Characterization of MACS Isolated Cells from Differentiated Human ES Cells.
- Author:
Jae Won CHO
;
Chun Kyu LIM
;
Mi Ra SHIN
;
Kyoung Hee BANG
;
Mi Kyoung KOONG
;
Jin Hyun JUN
- Publication Type:Original Article
- Keywords:
Human embryonic stem cells;
Differentiation;
MACS system;
Antibody
- MeSH:
Antibodies;
Ectoderm;
Embryoid Bodies;
Endoderm;
Fibroblasts;
Gene Expression;
Humans*;
Intercellular Signaling Peptides and Proteins;
Mesoderm;
Nestin;
Regenerative Medicine;
Tissue Engineering
- From:Korean Journal of Fertility and Sterility
2006;33(3):171-178
- CountryRepublic of Korea
- Language:Korean
-
Abstract:
OBJECTIVE: Human embryonic stem (ES) cells have a great potential in regenerative medicine and tissue engineering. The human ES cells could be differentiated into specific cell types by treatments of growth factors and alterations of gene expressions. However, the efficacy of guided differentiation and isolation of specific cells are still low.

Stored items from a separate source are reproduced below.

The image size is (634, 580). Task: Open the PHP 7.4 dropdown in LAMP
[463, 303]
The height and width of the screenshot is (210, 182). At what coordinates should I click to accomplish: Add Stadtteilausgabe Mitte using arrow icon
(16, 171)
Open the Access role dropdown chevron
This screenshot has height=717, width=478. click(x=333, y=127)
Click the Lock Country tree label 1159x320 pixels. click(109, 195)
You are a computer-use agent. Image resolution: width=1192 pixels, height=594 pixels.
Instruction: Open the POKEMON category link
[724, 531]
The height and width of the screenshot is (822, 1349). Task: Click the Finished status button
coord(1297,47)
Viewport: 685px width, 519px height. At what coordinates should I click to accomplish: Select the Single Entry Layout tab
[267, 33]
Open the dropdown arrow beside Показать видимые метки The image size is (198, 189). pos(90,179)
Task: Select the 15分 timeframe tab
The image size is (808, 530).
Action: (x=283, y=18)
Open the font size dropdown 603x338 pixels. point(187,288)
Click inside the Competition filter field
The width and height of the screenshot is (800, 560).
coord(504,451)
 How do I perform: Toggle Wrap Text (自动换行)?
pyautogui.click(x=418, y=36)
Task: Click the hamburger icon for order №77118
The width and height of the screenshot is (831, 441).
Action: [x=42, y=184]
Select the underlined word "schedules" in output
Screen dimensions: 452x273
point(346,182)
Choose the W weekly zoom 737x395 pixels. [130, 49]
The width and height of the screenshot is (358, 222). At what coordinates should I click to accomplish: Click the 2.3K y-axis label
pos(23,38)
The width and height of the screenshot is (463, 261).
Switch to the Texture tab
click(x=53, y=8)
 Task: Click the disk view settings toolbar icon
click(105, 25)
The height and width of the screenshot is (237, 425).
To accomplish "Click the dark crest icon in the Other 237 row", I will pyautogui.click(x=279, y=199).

In this study, we characterized isolated cells from differentiated human ES cells by magnetic activated cell sorting (MACS) system using specific antibodies to cell surface markers. METHODS: The undifferentiated hES cells (Miz-hESC4) were sub-cultured by mechanical isolation of colonies and embryoid bodies were spontaneously differentiated with DMEM containing 10% FBS for 2 weeks. The differentiated cells were isolated to positive and negative cells with MACS system using CD34, human epithelial antigen (HEA) and human fibroblast (HFB) antibodies, respectively. Observation of morphological changes and analysis of marker genes expression were performed during further culture of MACS isolated cells for 4 weeks. RESULTS: Morphology of the CD34 positive cells was firstly round, and then it was changed to small polygonal shape after further culture. The HEA positive cells showed large polygonal, and the HFB positive spindle shape. In RT-PCR analysis of marker genes, the CD34 and HFB positive cells expressed endodermal and mesodermal genes, and HEA positive cells expressed ectodermal genes such as NESTIN and NF68KD. The marker genes expression pattern of CD34 positive cells changed during the extension of culture time. CONCLUSION: Our results showed the possibility of successful isolation of specific cells by MACS system from undirected differentiated human ES cells. Thus, MACS system and marker antibodies for specific cell types might be useful for guided differentiation and isolation of specific cells from human ES cells.